Emily Tucker (Center on Privacy & Technology at Georgetown Law) has posted “Deliberate Disorder: How Policing Algorithms Make Thinking About Policing Harder” (New York University Review of Law & Social Change, Vol. 46, No. 1, 2022) on SSRN. Here is the abstract:

In the many debates about whether and how algorithmic technologies should be used in law enforcement, all sides seem to share one assumption: that, in the struggle for justice and equity in our systems of governance, the subjectivity of human judgment is something to be overcome. While there is significant disagreement about the extent to which, for example, a machine-generated risk assessment might ever be unpolluted by the problematic biases of its human creators and users, no one in the scholarly literature has so far suggested that if such a thing were achievable, it would be undesirable.
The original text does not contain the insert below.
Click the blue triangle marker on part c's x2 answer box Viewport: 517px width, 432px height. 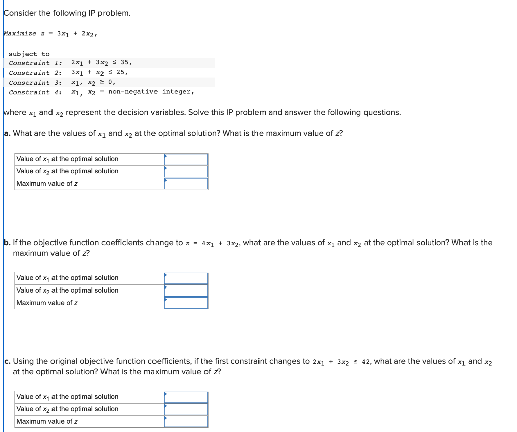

This essay argues that it only becomes possible for policing to be something other than mere brutality when the activities of policing are themselves a way of deliberating about what policing is and should be, and that algorithms are definitionally opposed to such deliberation. An algorithmic process, whether carried out by a human brain or by a computer, can only operate at all if the terms that govern its operations have fixed definitions. Fixed definitions may be useful or necessary for human endeavors—like getting bread to rise or designing a sturdy foundation for a building—which can be reduced to techniques of measurement and calculation. But the fixed definitions that underlie policing algorithms (what counts as transgression, which transgressions warrant state intervention, etc) relate to an ancient, fundamental, and enduring political question, one that cannot be expressed by equation or recipe: the question of justice. The question of justice is not one to which we can ever give a final answer, but one that must be the subject of ongoing ethical deliberation within human communities.

Recommended.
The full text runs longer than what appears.